© 1990 MGM Studios

The trouble with being a film director is that they very often get little in the way of acknowledgement for the work they do. Yes, there are some superstar directors, of the stratospheric status of  James Cameron, George Lucas, and Steven Spielberg et al, and some who are better known in some circles than others (for instance the likes of David Lynch and George A. Romero), but most are just names that appear in the credits at either end of the film.

I suspect that Irvin Kershner was just one of that set of directors categorised as “I’ve seen their films but I don’t know who the actual director is”. I can guess that most of my readers will have seen at least one of his films, either Star Wars V: The Empire Strikes Back, Robocop 2 or Never Say Never Again (the 1983 ‘unofficial’ Bond film, starring Sean Connery). In total he was the director of 15 films, acted in two (Scorcese’s The Last Temptation of Christ and Steven Seagal’s On Deadly Ground) and also directed episodes of the TV series SeaQuest DSV.

Kershner originally came from a musical background (being able to play the violin and viola) and studied music at Temple University – Tyler School of Fine Arts, based in Philadelphia. He then went on to study painting in New York and Provincetown with Hans Hofman, and then to Los Angeles to study photography. He went on to teach at the University of Southern California School of Cinematic Arts, and eventually ended up in the United States Information Service making documentaries on various countries.

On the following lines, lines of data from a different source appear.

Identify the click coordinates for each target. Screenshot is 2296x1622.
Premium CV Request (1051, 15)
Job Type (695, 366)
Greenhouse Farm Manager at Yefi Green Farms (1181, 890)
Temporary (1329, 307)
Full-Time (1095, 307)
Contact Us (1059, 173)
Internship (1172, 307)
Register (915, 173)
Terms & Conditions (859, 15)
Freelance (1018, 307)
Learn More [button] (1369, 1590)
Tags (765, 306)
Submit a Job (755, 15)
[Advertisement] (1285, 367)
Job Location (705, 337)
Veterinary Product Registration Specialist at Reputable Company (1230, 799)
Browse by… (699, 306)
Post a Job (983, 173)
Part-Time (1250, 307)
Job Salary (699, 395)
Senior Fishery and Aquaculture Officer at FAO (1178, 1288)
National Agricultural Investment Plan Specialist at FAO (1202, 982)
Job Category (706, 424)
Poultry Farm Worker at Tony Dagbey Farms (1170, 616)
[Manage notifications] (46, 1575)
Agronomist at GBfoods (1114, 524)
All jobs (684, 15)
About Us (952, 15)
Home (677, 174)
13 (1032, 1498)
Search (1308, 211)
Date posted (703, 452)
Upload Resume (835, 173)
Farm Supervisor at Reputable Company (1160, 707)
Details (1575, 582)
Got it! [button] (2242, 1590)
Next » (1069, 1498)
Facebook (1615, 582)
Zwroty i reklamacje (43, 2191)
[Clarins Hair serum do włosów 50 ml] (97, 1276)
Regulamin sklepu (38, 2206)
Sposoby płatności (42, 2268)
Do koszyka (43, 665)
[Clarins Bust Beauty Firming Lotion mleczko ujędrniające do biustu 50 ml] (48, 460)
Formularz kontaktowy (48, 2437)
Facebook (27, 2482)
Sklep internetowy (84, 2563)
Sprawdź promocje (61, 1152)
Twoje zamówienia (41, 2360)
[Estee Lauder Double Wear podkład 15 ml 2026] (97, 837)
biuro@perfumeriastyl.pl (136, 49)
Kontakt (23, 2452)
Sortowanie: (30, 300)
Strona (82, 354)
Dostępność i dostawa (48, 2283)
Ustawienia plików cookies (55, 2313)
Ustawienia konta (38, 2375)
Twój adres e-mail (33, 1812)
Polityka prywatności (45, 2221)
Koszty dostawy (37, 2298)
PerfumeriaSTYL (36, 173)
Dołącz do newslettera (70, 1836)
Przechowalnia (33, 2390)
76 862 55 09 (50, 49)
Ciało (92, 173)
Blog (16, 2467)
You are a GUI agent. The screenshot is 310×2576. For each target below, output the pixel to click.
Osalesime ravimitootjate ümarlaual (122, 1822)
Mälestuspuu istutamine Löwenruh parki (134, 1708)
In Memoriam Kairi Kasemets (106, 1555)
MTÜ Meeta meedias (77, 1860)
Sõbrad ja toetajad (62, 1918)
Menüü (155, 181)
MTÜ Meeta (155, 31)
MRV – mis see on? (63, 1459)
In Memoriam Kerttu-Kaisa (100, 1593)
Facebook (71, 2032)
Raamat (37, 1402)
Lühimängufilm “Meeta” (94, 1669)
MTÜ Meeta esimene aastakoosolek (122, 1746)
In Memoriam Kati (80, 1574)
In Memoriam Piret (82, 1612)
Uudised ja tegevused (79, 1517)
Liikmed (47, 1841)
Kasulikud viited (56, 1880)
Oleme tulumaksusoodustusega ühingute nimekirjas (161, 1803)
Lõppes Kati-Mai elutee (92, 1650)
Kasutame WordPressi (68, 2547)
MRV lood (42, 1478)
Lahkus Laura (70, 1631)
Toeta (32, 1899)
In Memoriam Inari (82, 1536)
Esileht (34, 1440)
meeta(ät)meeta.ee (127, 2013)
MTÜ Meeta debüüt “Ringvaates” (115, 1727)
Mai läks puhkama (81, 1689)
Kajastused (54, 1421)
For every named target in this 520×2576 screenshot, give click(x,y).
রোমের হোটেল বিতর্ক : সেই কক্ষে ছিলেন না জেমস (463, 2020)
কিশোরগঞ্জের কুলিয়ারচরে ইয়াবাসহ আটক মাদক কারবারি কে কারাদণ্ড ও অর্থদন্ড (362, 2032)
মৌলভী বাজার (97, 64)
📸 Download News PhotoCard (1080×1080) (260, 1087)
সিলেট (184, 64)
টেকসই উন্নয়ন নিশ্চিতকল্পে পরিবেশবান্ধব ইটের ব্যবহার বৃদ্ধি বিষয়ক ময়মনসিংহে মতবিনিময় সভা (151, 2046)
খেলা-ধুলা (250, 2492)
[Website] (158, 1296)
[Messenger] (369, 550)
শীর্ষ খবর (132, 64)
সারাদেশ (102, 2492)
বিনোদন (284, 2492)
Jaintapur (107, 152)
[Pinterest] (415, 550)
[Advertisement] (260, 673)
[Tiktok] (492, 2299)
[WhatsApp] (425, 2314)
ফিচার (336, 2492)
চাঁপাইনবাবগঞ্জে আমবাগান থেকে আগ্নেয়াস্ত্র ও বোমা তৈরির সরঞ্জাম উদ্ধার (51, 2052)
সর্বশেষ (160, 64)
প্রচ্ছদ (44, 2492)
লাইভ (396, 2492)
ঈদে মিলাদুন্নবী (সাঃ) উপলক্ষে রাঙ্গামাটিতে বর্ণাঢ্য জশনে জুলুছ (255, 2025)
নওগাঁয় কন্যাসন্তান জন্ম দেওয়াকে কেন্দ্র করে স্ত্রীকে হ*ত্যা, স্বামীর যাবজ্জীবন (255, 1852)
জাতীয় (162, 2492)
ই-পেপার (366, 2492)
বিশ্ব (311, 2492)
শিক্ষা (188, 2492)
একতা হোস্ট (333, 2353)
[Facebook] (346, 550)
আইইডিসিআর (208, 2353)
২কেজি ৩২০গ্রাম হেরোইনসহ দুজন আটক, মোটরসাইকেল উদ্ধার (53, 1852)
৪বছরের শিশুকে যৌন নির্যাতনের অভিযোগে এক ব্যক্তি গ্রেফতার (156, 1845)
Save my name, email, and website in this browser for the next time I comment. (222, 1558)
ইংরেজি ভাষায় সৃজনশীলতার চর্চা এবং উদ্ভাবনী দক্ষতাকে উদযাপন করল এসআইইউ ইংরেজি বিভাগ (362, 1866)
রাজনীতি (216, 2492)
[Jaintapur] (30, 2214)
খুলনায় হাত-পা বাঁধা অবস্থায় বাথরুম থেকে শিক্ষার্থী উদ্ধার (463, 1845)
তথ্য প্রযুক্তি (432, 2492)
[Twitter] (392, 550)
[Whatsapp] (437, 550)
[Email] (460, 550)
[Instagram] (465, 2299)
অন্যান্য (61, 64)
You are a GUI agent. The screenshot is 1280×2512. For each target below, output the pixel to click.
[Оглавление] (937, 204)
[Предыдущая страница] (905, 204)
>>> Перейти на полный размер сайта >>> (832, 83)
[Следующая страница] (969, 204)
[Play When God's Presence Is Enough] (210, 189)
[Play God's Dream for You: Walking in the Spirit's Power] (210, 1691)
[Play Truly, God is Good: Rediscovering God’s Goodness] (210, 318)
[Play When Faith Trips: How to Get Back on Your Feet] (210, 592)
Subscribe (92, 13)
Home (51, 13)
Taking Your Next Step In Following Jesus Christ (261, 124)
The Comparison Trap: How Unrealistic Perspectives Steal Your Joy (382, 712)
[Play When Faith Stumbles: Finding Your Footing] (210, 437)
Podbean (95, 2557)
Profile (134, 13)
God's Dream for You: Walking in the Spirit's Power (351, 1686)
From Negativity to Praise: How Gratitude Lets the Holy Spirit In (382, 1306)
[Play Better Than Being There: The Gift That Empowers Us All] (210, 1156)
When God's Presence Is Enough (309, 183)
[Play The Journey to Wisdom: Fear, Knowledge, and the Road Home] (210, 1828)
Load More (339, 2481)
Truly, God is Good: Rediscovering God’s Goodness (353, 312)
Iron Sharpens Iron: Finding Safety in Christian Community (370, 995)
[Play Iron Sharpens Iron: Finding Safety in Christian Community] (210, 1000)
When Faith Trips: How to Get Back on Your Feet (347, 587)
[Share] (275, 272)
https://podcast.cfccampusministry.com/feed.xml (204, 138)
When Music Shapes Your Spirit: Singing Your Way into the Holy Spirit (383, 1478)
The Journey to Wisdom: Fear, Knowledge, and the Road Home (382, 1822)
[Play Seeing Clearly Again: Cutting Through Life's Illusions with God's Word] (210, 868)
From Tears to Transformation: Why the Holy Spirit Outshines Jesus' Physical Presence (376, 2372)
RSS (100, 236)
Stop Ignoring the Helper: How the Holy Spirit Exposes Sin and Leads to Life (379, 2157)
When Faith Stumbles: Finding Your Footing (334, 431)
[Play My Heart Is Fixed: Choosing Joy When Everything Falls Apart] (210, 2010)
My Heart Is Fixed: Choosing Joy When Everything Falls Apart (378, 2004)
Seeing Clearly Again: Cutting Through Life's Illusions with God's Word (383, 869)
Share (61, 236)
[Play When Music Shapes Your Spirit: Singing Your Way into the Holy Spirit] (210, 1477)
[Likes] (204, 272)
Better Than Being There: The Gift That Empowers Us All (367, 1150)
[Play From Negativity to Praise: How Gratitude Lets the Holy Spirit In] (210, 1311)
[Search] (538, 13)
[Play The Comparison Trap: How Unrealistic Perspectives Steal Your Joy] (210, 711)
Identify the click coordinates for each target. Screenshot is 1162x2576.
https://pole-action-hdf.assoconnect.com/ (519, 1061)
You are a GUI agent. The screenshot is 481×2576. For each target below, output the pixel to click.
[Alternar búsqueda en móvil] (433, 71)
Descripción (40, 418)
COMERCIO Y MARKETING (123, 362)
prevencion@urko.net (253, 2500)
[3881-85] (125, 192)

After working in television, Kershner found himself in the world of Hollywood, where he directed films like The Luck of Ginger Coffey (1964), A Fine Madness (1966), The Flim-Flam Man (1967), S*P*Y*S (1974), The Return of a Man Called Horse (1976), the TV movie Raid on Entebbe (1977) which was nominated for nine Emmys, and The Eyes of Laura Mars (1978).

His next next film as director was 1980’s The Empire Strikes Back, which inevitably, given the success of the first film in the Star Wars franchise, catapulted his name into the popular consciousness. Apparently Lucas told Kershner he chose him because he knew “everything a Hollywood director is supposed to know, but [he wasn’t] Hollywood.” Which is high praise indeed, acknowledging his craft rather than his obeisance to the Tinseltown Film Factory’s way of doing things. (Although not a great fan of Star Wars myself, I do remember reading of the innovations that Phil Tippett brought to Empire, specifically techniques to make stop-motion animation more realistic, plus of all the SW films I enjoyed this one the most.) Following on from there, Kershner brought cinema-goers Never Say Never Again (1983) and then his last film, Robocop 2, in 1990.

He was a faculty member of the Master of Professional Writing programme at the University of Southern California and was working on photography at the time of his death.

Irvin Kershner was born April 29th, 1923 in Philadelphia. He died, aged 87, on November 27th, 2010, after a three and a half year battle with lung cancer in Los Angeles.